=== Begin Enclosure ===
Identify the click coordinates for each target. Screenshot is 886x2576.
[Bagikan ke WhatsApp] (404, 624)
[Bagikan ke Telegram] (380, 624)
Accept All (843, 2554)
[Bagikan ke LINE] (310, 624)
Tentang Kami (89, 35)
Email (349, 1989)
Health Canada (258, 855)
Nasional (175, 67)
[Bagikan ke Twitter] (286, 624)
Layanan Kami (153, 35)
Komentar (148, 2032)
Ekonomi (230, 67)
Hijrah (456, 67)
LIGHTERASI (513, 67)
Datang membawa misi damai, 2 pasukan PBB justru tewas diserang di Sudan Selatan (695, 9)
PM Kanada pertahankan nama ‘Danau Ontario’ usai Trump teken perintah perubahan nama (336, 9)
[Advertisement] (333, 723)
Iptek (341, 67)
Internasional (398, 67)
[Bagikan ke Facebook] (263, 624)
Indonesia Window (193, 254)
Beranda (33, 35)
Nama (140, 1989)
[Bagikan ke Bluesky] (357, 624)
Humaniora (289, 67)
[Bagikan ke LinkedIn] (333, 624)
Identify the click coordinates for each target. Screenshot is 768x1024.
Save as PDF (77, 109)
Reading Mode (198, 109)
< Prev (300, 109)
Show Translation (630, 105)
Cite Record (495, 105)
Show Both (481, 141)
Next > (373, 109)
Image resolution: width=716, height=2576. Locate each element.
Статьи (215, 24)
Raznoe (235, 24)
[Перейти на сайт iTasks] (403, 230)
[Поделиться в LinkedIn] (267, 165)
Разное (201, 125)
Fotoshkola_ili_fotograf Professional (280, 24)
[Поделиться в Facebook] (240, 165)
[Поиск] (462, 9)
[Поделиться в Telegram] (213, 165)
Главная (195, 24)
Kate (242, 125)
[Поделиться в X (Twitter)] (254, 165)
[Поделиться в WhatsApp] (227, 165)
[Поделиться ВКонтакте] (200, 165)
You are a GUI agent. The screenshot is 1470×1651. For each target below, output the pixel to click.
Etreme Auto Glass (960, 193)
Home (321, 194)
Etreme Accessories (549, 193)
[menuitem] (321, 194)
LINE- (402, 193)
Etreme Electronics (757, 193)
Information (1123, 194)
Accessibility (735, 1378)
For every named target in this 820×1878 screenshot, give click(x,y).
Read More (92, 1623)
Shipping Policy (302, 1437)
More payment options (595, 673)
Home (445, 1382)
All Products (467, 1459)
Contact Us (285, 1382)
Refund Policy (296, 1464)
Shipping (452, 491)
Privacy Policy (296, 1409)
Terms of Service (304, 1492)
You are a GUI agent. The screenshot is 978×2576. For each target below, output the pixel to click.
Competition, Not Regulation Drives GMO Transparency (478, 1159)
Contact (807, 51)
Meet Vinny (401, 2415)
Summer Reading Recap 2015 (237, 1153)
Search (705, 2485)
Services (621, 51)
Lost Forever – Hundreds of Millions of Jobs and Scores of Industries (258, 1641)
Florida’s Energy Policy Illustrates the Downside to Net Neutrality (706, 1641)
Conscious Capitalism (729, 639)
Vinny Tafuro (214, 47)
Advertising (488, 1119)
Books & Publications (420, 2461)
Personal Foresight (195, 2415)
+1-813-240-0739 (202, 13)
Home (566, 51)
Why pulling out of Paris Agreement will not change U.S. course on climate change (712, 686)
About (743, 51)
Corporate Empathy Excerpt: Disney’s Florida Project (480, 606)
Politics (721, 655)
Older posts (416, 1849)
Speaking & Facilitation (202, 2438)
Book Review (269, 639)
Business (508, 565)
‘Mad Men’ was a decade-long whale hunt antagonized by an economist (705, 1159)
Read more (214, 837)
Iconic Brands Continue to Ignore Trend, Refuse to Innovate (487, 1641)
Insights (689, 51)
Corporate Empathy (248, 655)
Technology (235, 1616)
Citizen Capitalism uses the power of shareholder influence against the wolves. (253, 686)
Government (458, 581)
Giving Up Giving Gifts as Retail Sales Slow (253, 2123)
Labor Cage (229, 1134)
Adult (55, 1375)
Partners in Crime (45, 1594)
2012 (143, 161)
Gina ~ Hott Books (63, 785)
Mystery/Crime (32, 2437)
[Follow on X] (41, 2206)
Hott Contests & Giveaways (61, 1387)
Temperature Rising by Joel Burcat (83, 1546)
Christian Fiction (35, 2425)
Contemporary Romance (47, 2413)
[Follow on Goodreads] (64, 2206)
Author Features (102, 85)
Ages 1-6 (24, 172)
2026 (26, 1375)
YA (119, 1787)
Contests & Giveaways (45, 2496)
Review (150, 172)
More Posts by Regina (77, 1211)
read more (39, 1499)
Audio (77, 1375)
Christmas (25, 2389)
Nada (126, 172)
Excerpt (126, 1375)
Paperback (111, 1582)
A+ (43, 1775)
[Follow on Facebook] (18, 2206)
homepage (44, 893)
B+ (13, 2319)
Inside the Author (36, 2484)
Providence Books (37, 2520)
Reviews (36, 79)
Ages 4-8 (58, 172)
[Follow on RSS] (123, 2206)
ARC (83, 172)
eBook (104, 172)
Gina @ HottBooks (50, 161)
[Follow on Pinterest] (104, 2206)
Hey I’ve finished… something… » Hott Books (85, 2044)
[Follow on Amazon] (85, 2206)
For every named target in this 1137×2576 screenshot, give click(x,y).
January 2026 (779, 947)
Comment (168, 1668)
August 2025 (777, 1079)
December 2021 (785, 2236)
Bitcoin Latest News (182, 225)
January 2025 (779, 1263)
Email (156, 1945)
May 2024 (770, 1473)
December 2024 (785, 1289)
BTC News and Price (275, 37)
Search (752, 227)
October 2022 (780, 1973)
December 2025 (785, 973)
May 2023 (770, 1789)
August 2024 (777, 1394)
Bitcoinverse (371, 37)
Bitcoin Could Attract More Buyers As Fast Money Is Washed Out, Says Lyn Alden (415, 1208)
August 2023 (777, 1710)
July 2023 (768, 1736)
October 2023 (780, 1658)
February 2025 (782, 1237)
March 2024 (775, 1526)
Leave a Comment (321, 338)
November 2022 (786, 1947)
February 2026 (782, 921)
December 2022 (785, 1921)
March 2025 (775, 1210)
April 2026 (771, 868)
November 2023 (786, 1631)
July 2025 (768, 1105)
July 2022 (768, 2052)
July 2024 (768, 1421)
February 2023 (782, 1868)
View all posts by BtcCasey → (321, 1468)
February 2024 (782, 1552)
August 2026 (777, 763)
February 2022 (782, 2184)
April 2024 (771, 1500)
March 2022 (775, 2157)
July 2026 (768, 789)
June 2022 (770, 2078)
=== End Enclosure ===
* [Task goal]: Say how many lines of the entries above include the word "Reading", giving the number alone.

* [Answer box]: 2